Selected excerpt:
Rangui is one of the main villains of the series who keeps targeting Zakuro. The sisters Daidai and Byakuroku serve her. Rangui thinks Daidai is just a dirty little half-spirit and a failure, but Rangui told Byakuroku that as long as she continues to serve her then Daidai will be treated the same way Byakuroku is. Rangui is able to use sorcery through paper, and is capable of transforming into a large and hideous spider-like monster. It is shown that Rangui has feelings for lieutenant Hanadate, but she soon learns that Hanadate is only using her to get what he wants. He wants Zakuro to bear his child, and when Rangui learns this she is furious and attacks Zakuro.

==Media==
===Manga===
Written and illustrated by Lily Hoshino, Otome Yōkai Zakuro started in Gentosha's seinen manga magazine Comic Birz on November 30, 2006. The author announced in October 2016 that she was putting all her manga on hiatus to take care of her newborn son. The series resumed serialization on the Comic Boost website on January 26, 2024. Gentosha has collected its chapters into individual tankōbon volumes, with the first one released on January 24, 2008; as of March 24, 2015, ten volumes have been released.

====Volumes====

| No. | Japanese release date | Japanese ISBN |
| 01 | January 24, 2008 | 978-4-344-81187-4 |
| Chapters 1 - 7; |
| 02 | September 24, 2008 | 978-4-344-81411-0 |
| 03 | April 24, 2009 | 978-4-344-81622-0 |
| 04 | March 24, 2010 | 978-4-344-81907-8 |
| 05 | September 24, 2010 | 978-4-344-82037-1 |
| 06 | July 23, 2011 | 978-4-344-82263-4 |
| 07 | April 24, 2012 | 978-4-344-82458-4 |
| 08 | March 23, 2013 | 978-4-344-82761-5 |
| 09 | March 24, 2014 | 978-4-344-83010-3 |
| 10 | March 24, 2015 | 978-4-344-83290-9 |

===Anime===
An anime television series adaptation, produced by J.C.Staff and directed by Chiaki Kon, aired on TV Tokyo from October 5 to December 28, 2010. The opening theme song is "Moon Signal", performed by Sphere.

The series was simulcast by Crunchyroll. NIS America licensed the series in North America and released it on DVD on June 12, 2012.

Material provided:

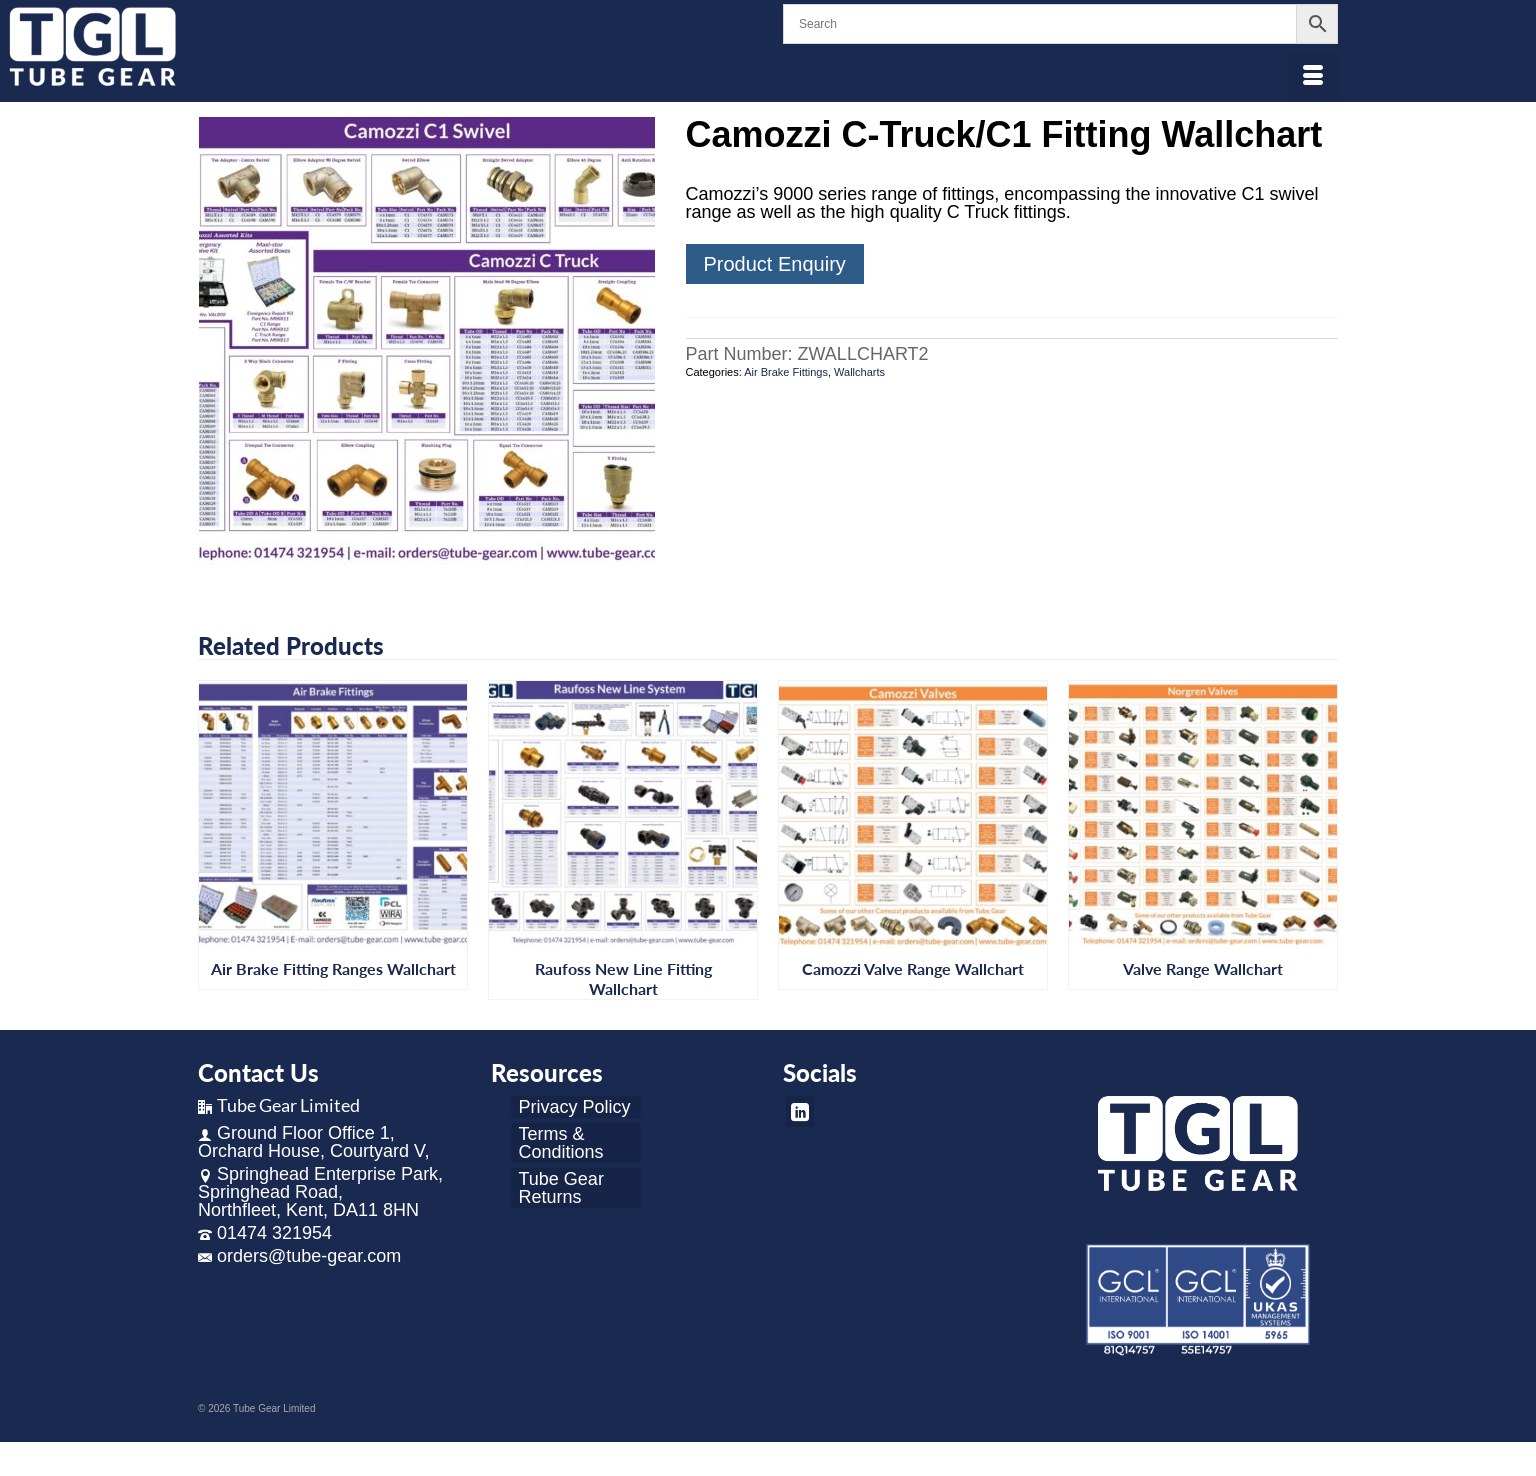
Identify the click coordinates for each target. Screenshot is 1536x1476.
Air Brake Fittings (786, 372)
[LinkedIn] (800, 1111)
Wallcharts (859, 372)
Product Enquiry (775, 264)
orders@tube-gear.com (299, 1256)
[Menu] (1313, 77)
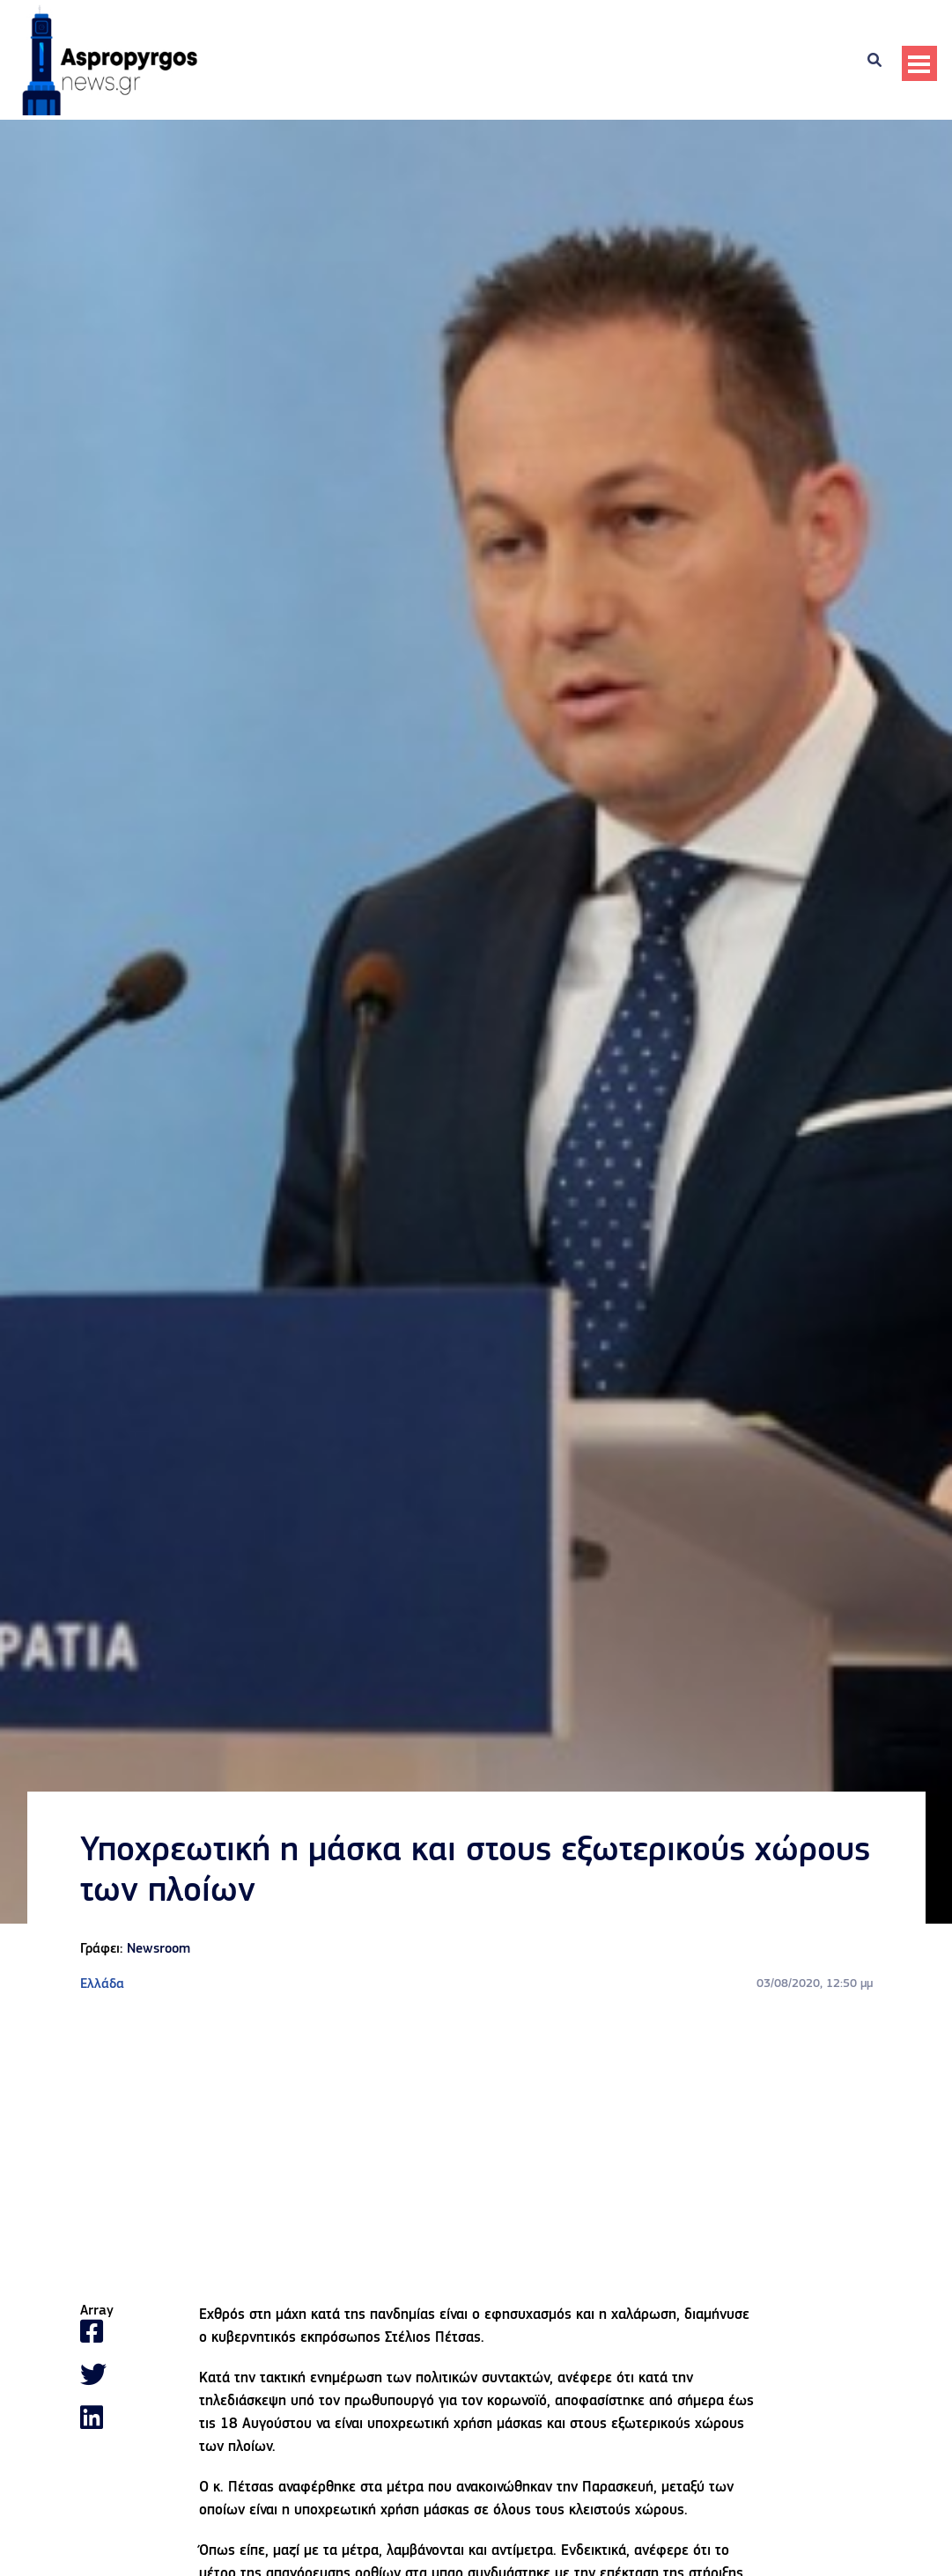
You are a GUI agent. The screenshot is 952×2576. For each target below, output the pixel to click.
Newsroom (158, 1949)
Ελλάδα (102, 1984)
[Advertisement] (476, 2149)
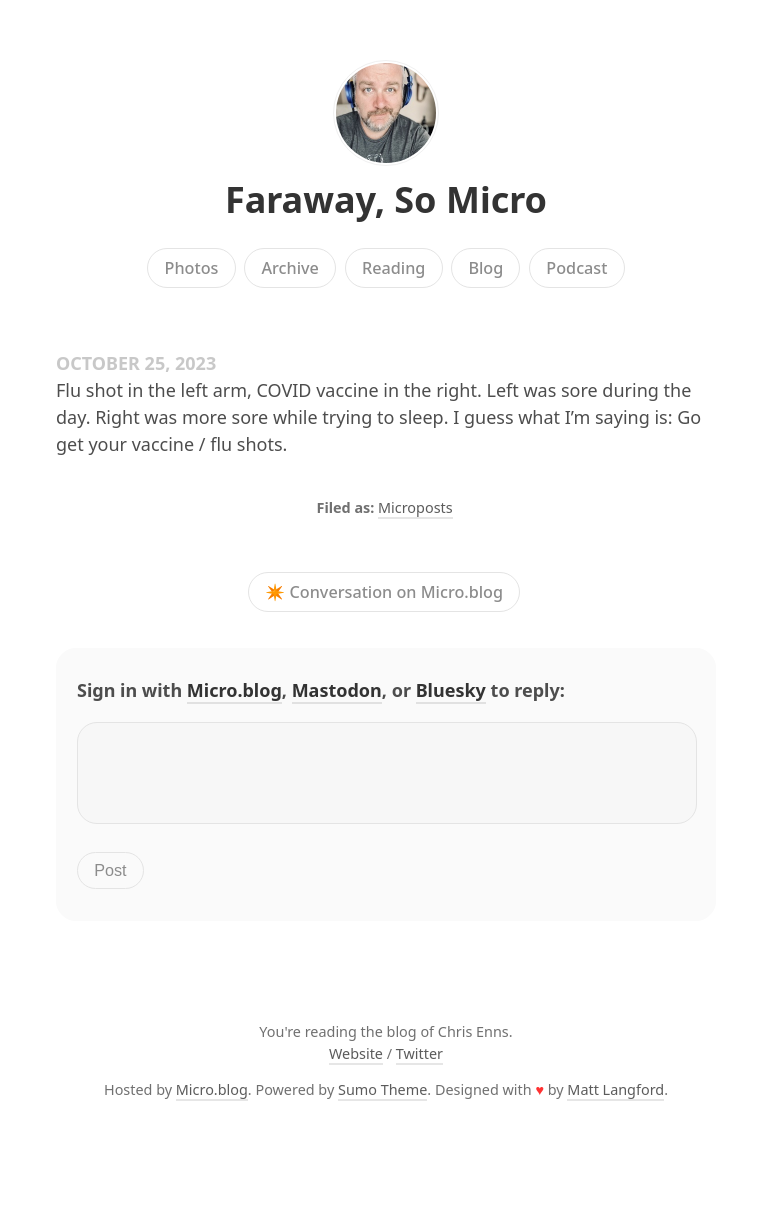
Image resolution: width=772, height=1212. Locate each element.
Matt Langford (615, 1101)
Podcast (576, 268)
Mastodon (337, 690)
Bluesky (451, 690)
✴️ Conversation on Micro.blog (384, 592)
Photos (192, 268)
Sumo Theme (382, 1101)
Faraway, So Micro (386, 199)
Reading (393, 268)
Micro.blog (234, 690)
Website (356, 1065)
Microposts (415, 507)
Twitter (419, 1065)
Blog (485, 268)
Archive (289, 268)
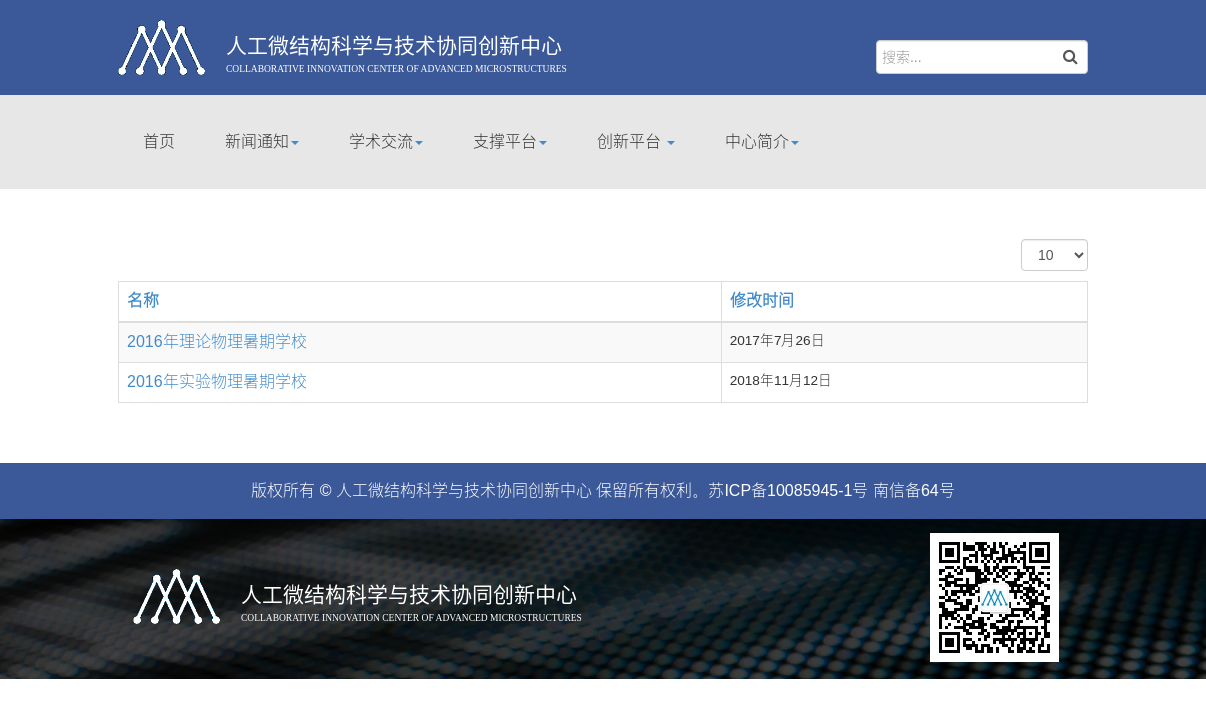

Objective A:
Answer these from the excerpt on Otome Yōkai Zakuro, one line each:
(i) In which magazine did the manga first start running?
(ii) Who performed the anime's opening theme, "Moon Signal"?
(iii) What can Rangui transform into?
Objective B: Using the excerpt on Otome Yōkai Zakuro, list every tankōbon volume that came out in Japan in March, with its release date.

Full solution A:
(i) Gentosha's seinen manga magazine Comic Birz
(ii) Sphere
(iii) A large and hideous spider-like monster

Full solution B:
Volume 04: March 24, 2010
Volume 08: March 23, 2013
Volume 09: March 24, 2014
Volume 10: March 24, 2015